Pull out each line of the data below that contains the string "yahoo", matching case exactly.

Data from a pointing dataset
----------

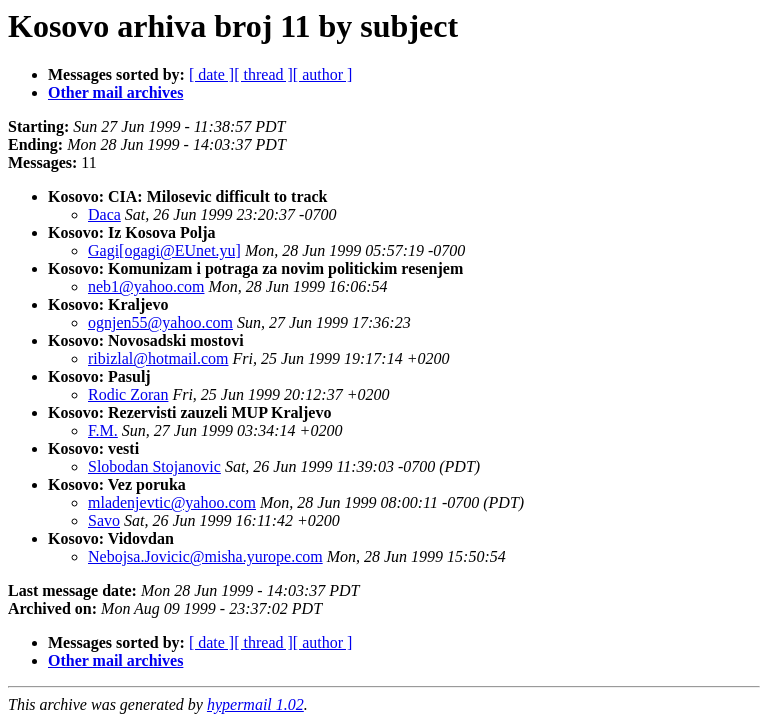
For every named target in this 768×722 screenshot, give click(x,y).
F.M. (103, 430)
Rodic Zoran (128, 394)
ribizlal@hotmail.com (158, 358)
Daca (104, 214)
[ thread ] (263, 74)
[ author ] (323, 74)
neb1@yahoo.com (146, 286)
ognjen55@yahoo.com (160, 322)
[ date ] (211, 74)
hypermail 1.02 (255, 704)
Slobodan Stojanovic (154, 466)
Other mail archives (115, 92)
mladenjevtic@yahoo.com (172, 502)
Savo (104, 520)
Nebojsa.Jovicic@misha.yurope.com (205, 556)
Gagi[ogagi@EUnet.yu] (164, 250)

----------

> [Task result]:
neb1@yahoo.com (146, 286)
ognjen55@yahoo.com (160, 322)
mladenjevtic@yahoo.com (172, 502)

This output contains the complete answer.